Visualization Examples

The results of mangling the following data sets with our algorithm can be admired:
The "Mavriplis" data set
This data set, resulting from an airflow simulation, was provided by Dimitri Mavriplis at ICASE. It is defined on an unstructured (tetrahedral) grid consisting of 2,800 vertices and 13,576 tetrahedra.
The "Blunt Fin" data set
This ubiquitous data set (the "Utah Teapot" of CFD visualization) resulted from an airflow simulation as well. It was provided by C.M. Hung and P.G. Buning. It is defined on a curvilinear hexahedral grid consisting of 40,960 vertices.
The "Parikh" data set
This data set, also resulting from an airflow simulation, was provided by Paresh Parikh at ViGYAN, Inc. It is defined on an unstructured (tetrahedral) grid consisting of 103,064 vertices and 567,862 tetrahedra.
The "Shalf" data set
This data set, resulting from a cosmological simulation, was provided by Greg Bryan, Mike Norman and John Shalf at the Laboratory for Computational Astrophysics at NCSA and Lawrence Berkeley National Laboratory. It is defined on a hierarchy of rectilinear grids generated by an adaptive mesh refinement (AMR) algorithm. It consists of 2,531,452 vertices altogether.
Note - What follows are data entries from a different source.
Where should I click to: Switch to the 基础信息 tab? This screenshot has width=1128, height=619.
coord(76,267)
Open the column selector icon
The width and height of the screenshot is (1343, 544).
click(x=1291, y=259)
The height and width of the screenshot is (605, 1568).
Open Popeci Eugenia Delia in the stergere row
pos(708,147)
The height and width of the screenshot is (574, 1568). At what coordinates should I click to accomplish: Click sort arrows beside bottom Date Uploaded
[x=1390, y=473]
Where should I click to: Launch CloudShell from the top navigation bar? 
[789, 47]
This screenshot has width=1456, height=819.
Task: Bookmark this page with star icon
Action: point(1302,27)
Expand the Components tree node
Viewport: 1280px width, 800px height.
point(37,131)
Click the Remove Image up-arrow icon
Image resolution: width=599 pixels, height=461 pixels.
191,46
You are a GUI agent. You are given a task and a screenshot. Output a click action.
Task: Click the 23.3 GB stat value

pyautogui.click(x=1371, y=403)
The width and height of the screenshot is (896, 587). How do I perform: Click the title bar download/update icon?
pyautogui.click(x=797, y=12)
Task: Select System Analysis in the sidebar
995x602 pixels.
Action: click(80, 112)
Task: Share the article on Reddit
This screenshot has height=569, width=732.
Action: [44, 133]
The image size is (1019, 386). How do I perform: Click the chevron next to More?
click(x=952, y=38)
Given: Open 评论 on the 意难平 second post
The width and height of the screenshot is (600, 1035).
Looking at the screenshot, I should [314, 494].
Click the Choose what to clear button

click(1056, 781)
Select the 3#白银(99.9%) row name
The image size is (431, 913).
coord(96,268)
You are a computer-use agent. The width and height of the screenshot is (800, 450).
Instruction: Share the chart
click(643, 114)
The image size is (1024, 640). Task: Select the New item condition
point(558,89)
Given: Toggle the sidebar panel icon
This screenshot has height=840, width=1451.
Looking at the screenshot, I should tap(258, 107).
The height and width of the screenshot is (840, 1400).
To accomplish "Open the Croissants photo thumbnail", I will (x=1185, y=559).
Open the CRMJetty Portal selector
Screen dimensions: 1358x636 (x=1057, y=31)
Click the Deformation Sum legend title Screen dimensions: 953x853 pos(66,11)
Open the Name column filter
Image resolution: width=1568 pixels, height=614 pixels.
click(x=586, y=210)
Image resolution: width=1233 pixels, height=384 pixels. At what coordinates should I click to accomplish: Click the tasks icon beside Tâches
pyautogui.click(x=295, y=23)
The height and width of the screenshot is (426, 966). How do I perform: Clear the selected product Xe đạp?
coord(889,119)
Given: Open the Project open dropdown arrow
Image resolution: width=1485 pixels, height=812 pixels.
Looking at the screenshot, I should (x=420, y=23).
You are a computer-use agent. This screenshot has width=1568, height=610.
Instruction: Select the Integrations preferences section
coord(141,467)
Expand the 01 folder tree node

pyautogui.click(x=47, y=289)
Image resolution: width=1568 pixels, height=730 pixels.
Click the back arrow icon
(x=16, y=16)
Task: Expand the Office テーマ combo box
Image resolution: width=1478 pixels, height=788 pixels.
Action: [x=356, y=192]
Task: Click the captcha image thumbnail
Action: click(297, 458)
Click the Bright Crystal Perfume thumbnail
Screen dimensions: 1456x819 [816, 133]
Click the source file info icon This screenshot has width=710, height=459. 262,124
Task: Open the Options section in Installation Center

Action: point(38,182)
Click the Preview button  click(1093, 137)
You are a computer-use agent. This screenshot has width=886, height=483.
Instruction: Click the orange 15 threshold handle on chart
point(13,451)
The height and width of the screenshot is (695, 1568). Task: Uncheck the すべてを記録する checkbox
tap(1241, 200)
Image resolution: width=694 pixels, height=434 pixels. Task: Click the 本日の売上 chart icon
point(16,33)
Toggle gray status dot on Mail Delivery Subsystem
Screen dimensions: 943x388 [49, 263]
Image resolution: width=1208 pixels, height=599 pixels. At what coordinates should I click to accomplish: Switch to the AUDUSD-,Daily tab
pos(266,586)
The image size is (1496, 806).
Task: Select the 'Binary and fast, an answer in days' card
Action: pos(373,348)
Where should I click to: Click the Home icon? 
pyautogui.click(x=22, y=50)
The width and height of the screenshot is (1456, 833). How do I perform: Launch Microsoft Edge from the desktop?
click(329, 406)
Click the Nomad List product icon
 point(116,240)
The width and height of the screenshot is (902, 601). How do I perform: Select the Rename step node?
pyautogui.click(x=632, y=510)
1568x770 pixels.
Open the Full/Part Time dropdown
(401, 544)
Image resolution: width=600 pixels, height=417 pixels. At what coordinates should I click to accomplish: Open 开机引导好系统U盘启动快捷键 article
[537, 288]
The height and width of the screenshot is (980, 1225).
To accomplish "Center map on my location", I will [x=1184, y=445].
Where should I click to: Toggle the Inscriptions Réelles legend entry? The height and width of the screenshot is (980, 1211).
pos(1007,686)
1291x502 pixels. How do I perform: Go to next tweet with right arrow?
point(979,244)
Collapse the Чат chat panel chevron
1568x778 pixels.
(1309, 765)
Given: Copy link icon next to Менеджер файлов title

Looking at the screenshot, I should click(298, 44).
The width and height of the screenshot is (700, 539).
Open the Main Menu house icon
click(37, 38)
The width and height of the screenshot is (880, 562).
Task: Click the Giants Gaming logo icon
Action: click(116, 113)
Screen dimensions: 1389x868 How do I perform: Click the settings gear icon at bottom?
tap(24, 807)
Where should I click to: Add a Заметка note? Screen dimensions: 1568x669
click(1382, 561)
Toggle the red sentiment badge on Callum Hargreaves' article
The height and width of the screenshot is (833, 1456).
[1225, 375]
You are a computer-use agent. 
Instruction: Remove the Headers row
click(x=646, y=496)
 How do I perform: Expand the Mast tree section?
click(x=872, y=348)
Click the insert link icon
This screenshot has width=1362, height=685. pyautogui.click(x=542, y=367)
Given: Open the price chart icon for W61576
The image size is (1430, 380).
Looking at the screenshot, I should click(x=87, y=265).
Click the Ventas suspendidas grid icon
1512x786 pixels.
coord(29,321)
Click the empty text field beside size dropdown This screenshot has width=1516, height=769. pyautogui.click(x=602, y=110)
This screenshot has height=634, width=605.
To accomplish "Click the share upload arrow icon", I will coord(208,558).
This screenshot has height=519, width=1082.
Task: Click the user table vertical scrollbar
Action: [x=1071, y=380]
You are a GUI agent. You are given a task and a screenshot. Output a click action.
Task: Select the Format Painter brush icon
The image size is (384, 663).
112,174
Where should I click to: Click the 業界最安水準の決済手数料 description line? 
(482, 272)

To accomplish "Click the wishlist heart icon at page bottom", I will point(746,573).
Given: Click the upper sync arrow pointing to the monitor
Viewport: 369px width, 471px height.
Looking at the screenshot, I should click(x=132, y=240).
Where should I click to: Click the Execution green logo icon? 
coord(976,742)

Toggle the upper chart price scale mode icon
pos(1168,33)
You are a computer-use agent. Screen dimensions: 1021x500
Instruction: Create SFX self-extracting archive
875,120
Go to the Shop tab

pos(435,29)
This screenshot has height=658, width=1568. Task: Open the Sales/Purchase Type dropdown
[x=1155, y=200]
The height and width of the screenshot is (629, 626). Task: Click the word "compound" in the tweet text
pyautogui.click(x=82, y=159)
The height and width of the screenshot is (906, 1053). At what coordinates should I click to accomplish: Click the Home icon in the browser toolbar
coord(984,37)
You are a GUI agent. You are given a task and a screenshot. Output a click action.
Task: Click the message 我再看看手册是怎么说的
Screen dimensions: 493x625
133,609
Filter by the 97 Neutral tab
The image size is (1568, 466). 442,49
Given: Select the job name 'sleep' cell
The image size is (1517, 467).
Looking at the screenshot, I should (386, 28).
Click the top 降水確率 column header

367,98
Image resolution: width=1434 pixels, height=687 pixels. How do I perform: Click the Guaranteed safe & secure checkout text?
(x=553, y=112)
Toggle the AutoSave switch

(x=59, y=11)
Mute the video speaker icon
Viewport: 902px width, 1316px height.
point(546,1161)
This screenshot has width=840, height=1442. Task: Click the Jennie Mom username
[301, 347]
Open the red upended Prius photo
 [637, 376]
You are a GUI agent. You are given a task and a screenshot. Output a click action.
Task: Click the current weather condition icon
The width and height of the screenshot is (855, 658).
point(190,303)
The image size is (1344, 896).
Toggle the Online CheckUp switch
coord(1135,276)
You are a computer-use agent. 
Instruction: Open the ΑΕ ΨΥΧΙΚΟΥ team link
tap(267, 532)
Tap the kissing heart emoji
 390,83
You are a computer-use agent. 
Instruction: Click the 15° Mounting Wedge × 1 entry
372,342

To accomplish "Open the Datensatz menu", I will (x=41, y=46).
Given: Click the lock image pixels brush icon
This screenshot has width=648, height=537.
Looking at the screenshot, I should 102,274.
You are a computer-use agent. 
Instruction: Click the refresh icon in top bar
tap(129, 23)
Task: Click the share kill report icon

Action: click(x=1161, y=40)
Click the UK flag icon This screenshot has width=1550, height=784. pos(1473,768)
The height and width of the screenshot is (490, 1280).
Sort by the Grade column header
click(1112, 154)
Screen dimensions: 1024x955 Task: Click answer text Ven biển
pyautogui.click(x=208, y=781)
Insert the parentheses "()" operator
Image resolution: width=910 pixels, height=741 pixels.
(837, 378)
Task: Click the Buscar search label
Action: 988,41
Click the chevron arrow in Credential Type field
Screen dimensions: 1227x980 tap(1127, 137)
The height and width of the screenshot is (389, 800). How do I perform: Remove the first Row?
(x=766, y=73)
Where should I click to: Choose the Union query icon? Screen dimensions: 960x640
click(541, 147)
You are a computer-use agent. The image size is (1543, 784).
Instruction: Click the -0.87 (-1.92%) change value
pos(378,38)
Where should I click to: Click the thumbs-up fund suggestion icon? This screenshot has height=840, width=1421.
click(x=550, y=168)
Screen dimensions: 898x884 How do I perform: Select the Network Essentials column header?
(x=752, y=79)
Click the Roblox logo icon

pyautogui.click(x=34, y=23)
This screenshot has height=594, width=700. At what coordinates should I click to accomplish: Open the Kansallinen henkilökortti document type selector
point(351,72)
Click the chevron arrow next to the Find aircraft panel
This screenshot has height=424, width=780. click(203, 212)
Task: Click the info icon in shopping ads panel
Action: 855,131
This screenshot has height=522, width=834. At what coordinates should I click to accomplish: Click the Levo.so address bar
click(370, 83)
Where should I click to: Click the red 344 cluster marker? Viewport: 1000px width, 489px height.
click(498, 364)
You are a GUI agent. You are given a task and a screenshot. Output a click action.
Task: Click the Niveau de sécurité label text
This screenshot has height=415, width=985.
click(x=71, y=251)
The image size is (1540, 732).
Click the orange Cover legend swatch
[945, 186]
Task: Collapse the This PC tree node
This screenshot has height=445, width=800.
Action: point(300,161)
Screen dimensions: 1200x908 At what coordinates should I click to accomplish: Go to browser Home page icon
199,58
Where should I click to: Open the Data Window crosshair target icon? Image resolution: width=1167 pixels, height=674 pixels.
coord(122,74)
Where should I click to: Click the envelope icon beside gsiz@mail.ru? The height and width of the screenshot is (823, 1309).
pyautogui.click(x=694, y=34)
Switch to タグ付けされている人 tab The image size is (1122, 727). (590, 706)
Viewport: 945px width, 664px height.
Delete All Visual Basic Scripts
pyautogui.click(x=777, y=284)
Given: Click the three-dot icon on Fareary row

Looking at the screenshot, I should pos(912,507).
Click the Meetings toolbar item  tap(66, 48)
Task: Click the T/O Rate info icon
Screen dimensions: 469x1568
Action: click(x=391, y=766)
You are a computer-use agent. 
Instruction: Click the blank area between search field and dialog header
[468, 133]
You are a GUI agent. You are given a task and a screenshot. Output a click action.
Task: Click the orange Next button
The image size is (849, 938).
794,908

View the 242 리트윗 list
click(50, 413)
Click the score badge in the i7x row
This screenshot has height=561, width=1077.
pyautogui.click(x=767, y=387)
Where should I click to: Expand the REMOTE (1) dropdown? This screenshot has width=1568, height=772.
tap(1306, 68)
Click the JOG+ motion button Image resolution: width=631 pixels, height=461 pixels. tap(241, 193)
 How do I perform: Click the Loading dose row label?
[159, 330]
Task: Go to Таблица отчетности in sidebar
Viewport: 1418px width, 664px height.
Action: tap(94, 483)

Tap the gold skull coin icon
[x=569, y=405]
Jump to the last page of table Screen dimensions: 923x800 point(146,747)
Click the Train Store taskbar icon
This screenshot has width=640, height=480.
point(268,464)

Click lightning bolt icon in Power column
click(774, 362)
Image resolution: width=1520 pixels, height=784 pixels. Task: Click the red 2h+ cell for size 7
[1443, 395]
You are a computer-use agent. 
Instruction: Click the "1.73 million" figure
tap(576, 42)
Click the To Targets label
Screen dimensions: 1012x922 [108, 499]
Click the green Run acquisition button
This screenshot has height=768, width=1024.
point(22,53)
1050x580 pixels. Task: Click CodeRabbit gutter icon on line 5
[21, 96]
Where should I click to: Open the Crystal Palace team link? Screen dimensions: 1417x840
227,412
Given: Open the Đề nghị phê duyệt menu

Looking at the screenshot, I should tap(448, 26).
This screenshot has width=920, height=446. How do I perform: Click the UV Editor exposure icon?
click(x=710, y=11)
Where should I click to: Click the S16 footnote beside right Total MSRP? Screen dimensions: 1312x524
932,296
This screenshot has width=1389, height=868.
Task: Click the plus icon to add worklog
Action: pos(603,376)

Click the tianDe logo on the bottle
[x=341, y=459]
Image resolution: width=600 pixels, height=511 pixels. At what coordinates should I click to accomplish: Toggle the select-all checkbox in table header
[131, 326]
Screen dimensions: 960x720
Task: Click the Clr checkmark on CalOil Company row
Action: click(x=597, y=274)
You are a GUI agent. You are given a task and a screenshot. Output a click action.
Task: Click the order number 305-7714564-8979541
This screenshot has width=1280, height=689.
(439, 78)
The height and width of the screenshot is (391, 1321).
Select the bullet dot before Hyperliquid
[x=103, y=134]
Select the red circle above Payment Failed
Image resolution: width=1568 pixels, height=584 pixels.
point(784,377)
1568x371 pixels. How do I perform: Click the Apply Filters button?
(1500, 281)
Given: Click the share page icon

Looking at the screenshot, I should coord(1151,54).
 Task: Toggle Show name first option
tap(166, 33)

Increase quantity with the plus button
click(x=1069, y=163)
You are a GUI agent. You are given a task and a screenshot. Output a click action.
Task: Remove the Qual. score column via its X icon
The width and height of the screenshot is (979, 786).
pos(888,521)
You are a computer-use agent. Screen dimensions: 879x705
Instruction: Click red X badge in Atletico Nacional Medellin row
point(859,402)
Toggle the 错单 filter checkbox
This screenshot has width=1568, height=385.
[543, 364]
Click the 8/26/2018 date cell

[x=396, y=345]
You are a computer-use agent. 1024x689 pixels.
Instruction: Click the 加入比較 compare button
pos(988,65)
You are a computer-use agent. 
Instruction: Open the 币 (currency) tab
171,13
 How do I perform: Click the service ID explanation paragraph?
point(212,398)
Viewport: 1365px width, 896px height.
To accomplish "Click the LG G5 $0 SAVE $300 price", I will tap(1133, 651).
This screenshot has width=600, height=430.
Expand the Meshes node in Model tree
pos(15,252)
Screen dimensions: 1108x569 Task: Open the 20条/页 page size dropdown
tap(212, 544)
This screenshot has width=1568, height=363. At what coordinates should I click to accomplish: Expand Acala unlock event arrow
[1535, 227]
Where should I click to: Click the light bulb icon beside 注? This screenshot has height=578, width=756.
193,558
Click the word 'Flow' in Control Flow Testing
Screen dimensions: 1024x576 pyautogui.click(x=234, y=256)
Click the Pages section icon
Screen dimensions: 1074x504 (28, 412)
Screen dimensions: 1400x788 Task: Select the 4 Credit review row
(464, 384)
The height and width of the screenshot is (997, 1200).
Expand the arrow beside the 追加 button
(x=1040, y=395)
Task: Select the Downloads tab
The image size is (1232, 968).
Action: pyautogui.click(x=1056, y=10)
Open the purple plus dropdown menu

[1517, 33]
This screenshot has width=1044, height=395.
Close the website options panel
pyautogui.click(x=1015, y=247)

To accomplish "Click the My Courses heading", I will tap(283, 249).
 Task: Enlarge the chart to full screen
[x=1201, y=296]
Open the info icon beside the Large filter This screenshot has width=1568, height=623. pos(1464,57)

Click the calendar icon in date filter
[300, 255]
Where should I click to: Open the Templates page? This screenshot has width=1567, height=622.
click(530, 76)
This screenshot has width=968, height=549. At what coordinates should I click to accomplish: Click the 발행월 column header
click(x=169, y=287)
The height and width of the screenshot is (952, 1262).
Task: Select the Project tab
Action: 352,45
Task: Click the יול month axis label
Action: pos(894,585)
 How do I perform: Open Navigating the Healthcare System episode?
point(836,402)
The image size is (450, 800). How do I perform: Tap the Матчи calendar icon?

All of the above pages feature thumbnails of the images in question. The original (large) versions of the images can be downloaded in PNG format by clicking on the thumbnails. Beware: The large images are large (891 x 747 pixels each), and every single one is around 400 KB - they have to be seen in true color, and without the artifacts introduced by JPEG. (All the artifacts you do see in the images are home-made and intended to be there!)